- Vankalai Sanctuary Wetland
- Coordinates: 8°56′N 79°55′E﻿ / ﻿8.933°N 79.917°E
- Location: Vankalai, Mannar, Sri Lanka
- Part of: Mannar District

Area
- • Total: 4,839 hectares (11,960 acres)

Ramsar Wetland
- Official name: Vankalai Sanctuary
- Designated: 12 July 2010
- Reference no.: 1910

= Vankalai Sanctuary =

Site in Sri Lanka

Vankalai Sanctuary, also known as the Mannar Bird Sanctuary, is located in the northwest of Sri Lanka in the Mannar District. This site covers an area of 4,839 ha.

The region was designated as a sanctuary by the Department of Wildlife Conservation in 2008, and it offers a range of ecosystems (mangroves, salt marshes, lagoons, waterholes, and grasslands). In July 2010 it was selected as the fourth Ramsar wetland in Sri Lanka.

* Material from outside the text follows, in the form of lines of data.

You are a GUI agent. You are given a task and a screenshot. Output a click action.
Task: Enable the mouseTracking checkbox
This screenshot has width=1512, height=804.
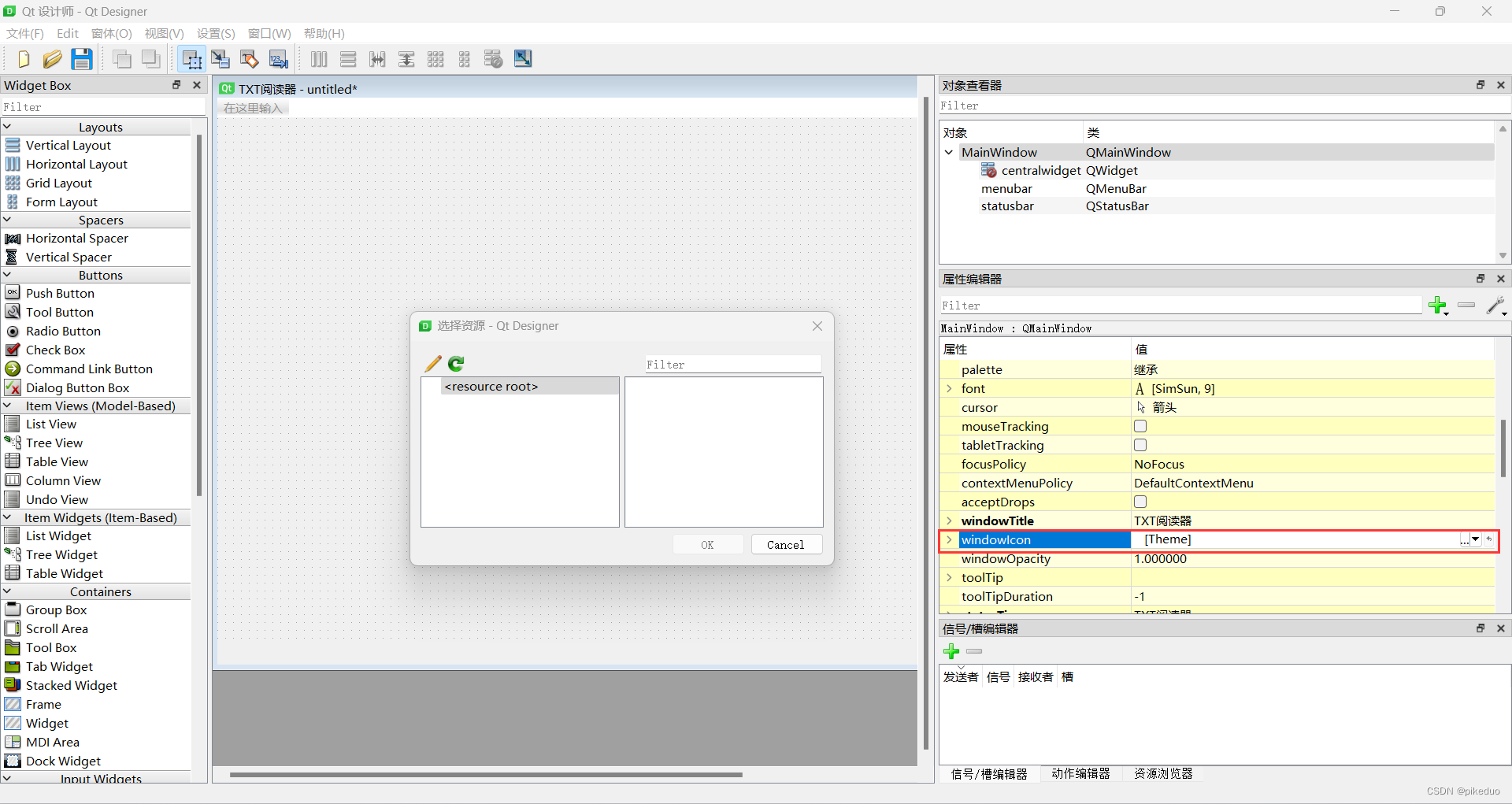pos(1140,426)
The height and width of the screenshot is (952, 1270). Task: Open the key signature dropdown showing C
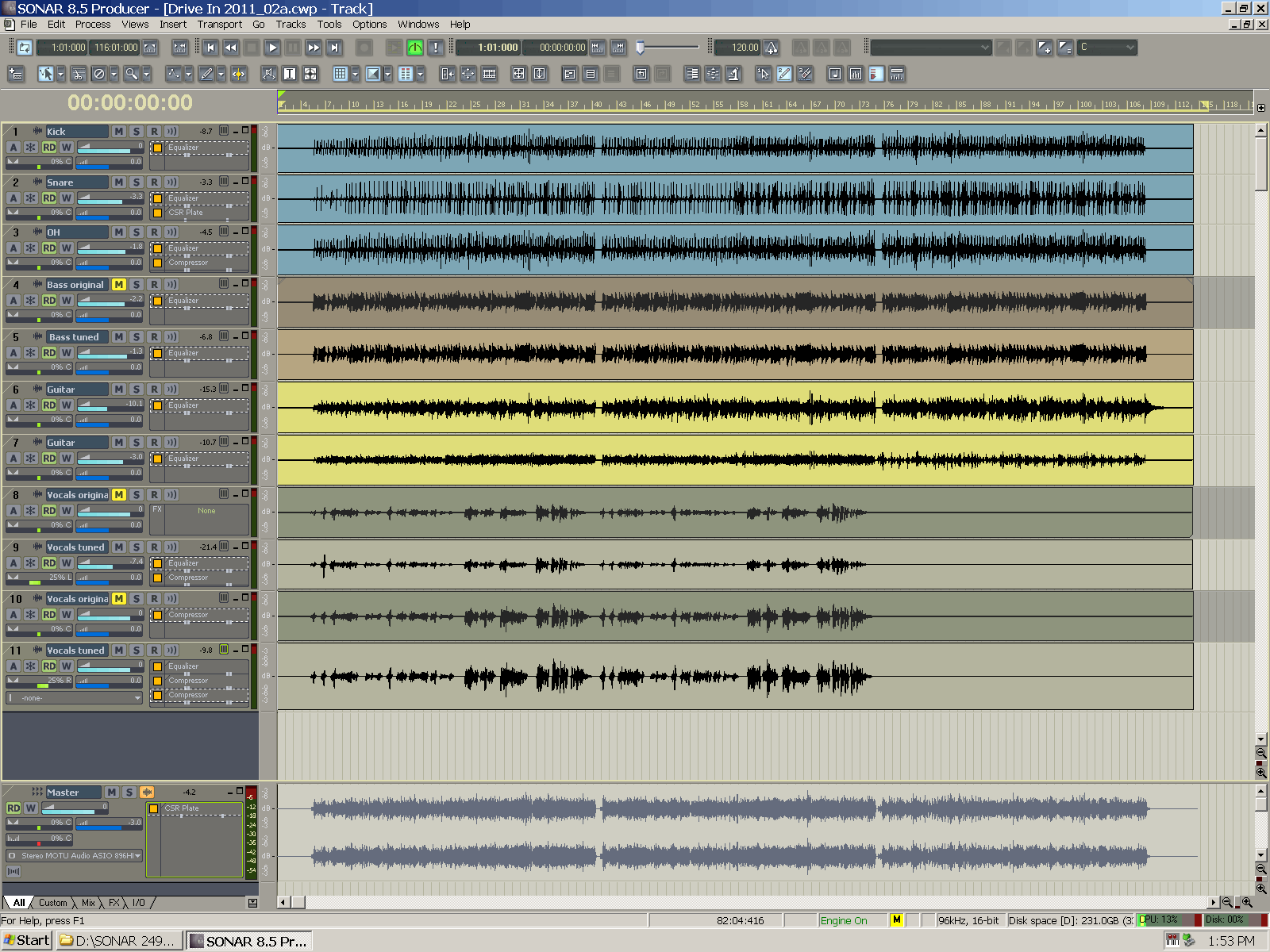tap(1107, 48)
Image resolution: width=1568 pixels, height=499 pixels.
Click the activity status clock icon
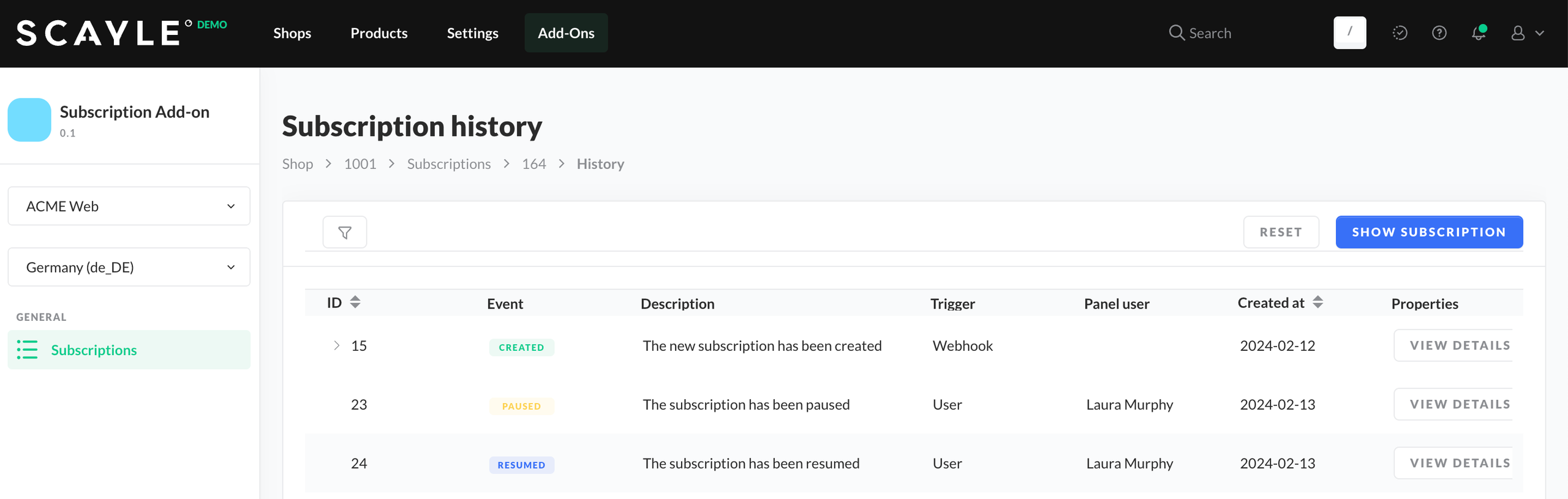[x=1400, y=33]
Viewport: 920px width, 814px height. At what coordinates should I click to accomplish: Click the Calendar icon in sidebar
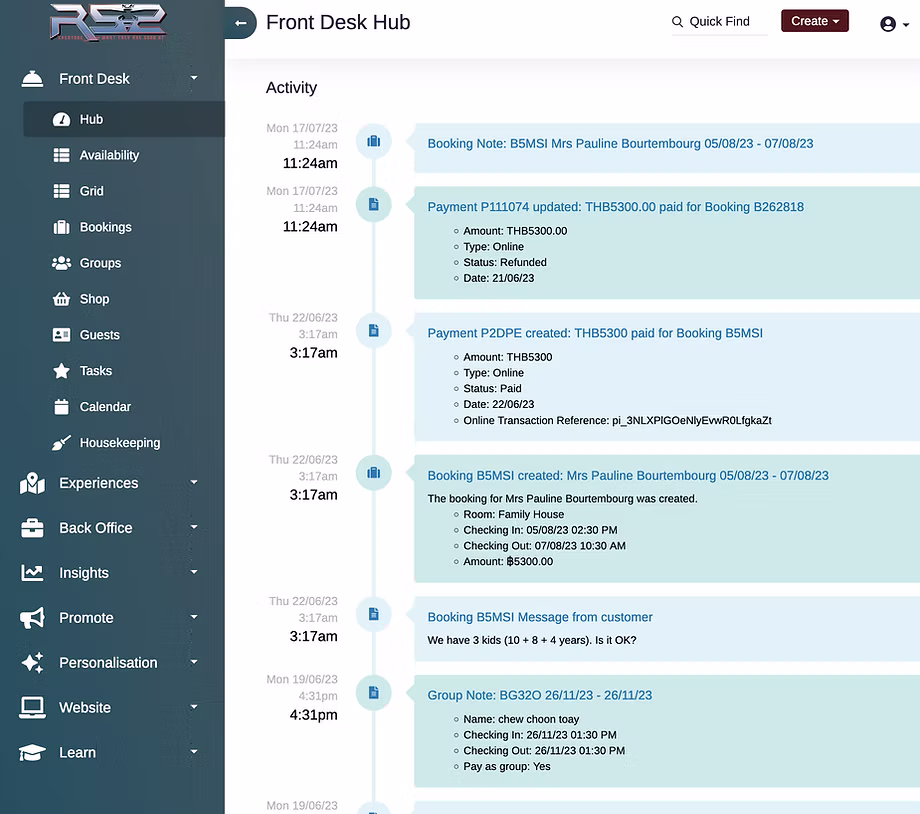coord(61,407)
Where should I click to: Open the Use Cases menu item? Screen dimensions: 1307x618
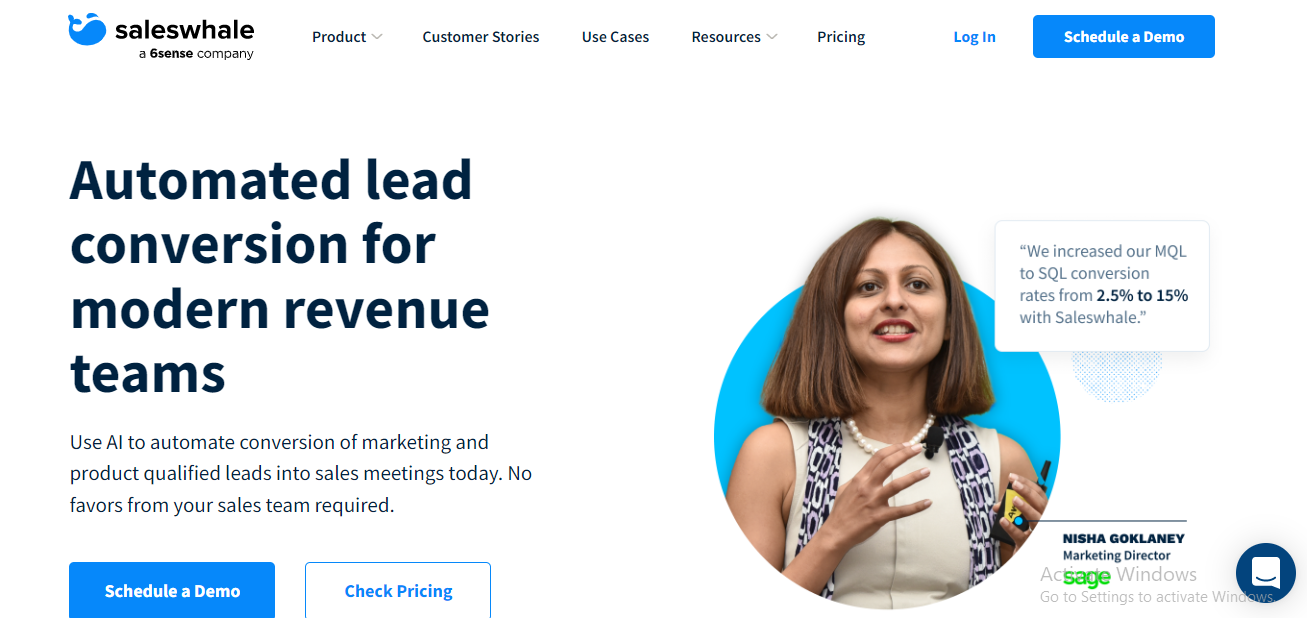point(615,37)
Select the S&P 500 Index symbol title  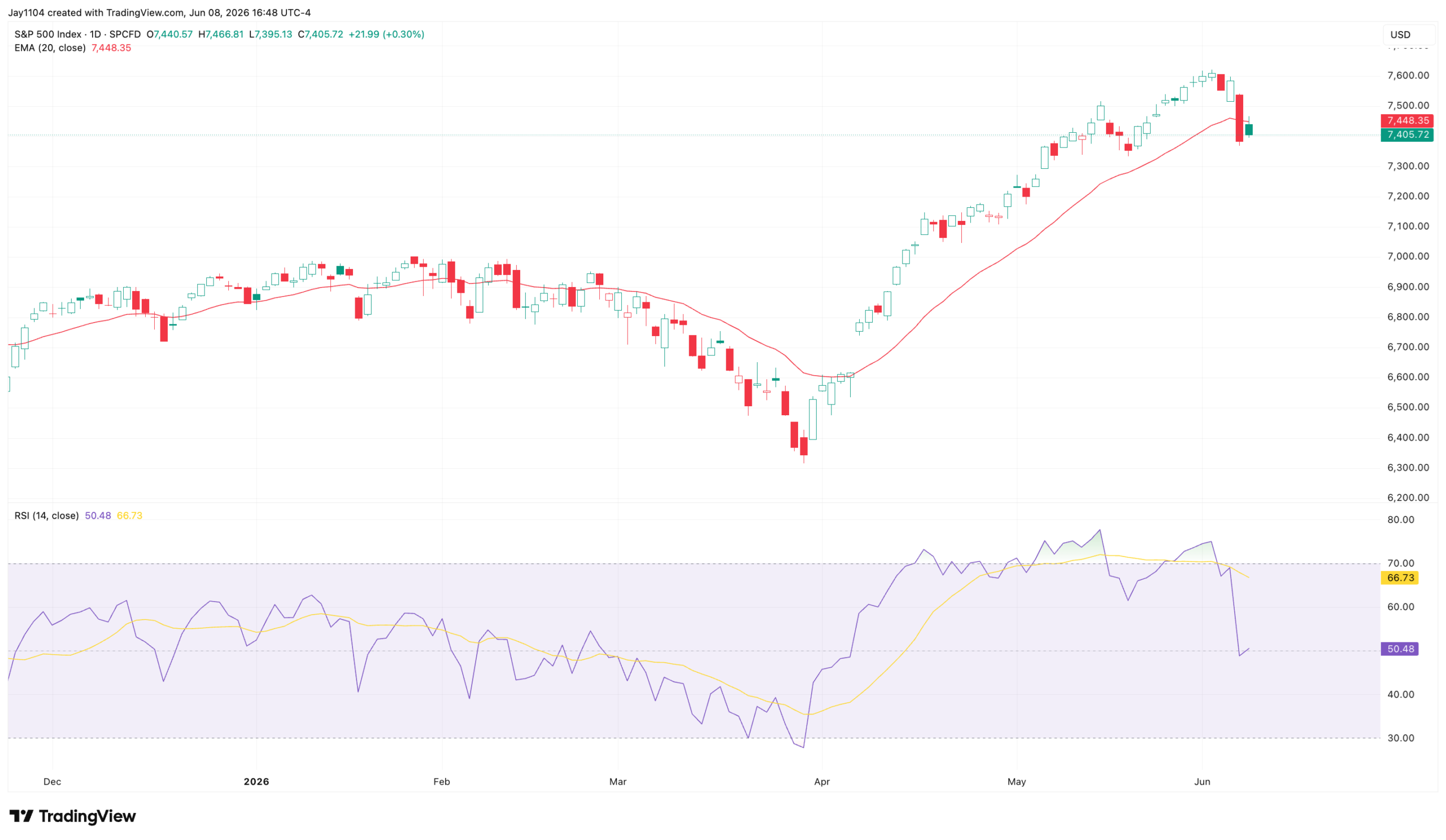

The sanctuary harbours more than 150 distinct bird species, including the northern pintail (Anas acuta), Greater Flamingo (Phoenicopterus roseus), the Eurasian wigeon (Anas Penelope), Indian spot-billed duck (Anas poecilorhyncha), comb duck (Sarkidiornis sylvicola), long-toed stint (Calidris subminuta), peregrine falcon (Falco peregrinus), and black-tailed godwit (Limosa limosa). The marine ecosystem has over sixty species of fish, marine turtles, and threatened species such as dugong (Dugong dugon) green sea turtle (Chelonia mydas), and saltwater Crocodile (Crocodylus porosus).